The byway includes portions of State Highway 93 between Golden and Morrison, State Highway 74 from Morrison to Evergreen via Bear Creek Canyon, and the same road north to Interstate 70, which bisects the loop. The Lariat Trail connects Golden with the top of Lookout Mountain and Lookout Mountain Road completes the loop back to Interstate 70. This route formed the foundation for the surrounding  area’s designation as a Colorado Heritage Area in 2000; the Byway was so designated by the Colorado Dept. of Transportation and Governor Owens in April 2002. The Lariat Loop connects to the Mount Evans Scenic Byway via Squaw Pass Road.

The Lariat Loop Byway blends natural, cultural, and historic attributes in a route that has been promoted as a tourist destination since 1914 and can be enjoyed in a half-day’s drive from Denver.
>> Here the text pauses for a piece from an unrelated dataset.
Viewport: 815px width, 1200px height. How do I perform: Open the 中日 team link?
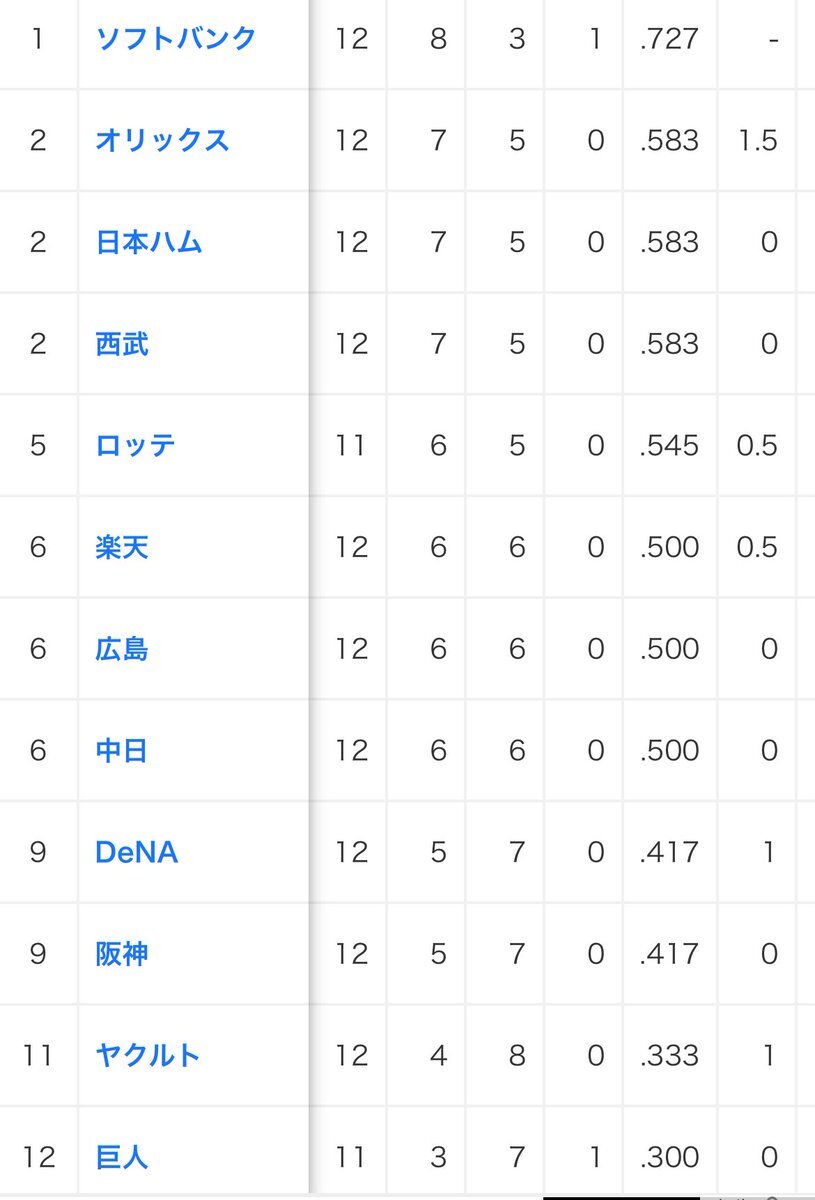click(x=122, y=750)
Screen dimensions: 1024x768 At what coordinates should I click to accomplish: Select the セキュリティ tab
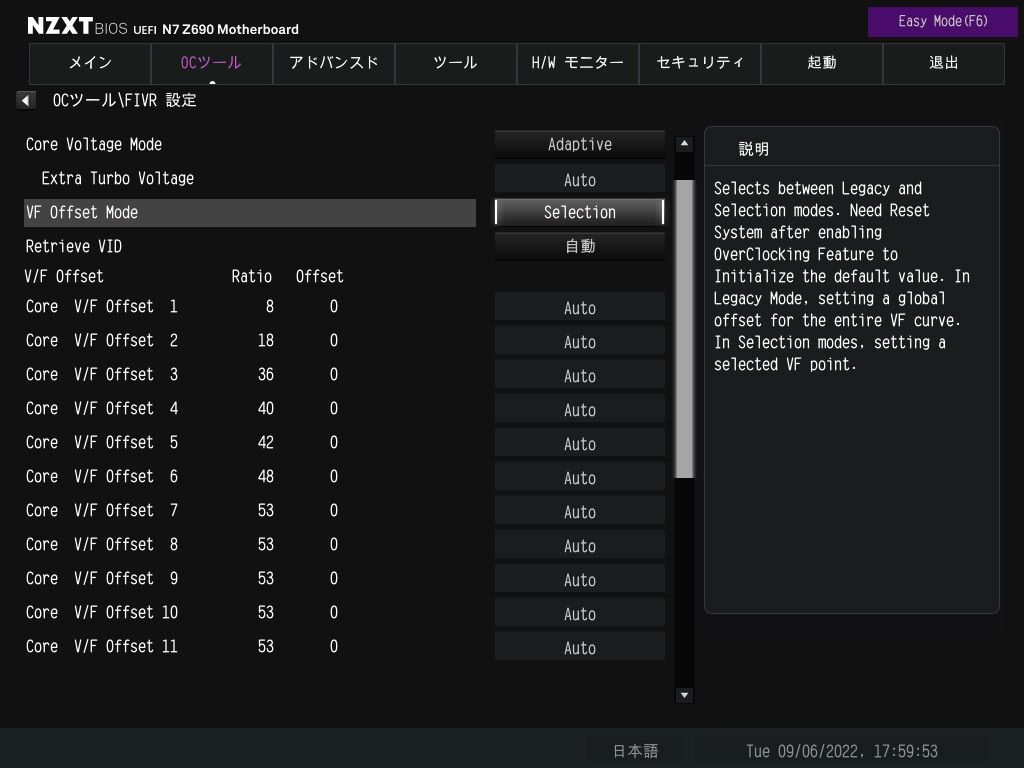pos(700,63)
Along the route are dozens of historic sites, scenic parks, and other attractions (see list below), many of which are listed on the National Register of Historic Places. Although the Lariat Loop is not listed, it comprises two registered routes, the Bear Creek Canyon Scenic Mountain Drive and the Lariat Trail Scenic Mountain Drive.

The Lariat Loop encompasses parts of Denver’s original “circle drives,” within the unique Denver Mountain Parks system designed by F.L. Olmsted, Jr, in 1914. The diverse geography of the foothills setting offers dense forests, mountain vistas, winding roads, rocky outcrops and ridges, and historic “beauty spots.” Many of these scenic areas have become county or city parks and are accessible to the public.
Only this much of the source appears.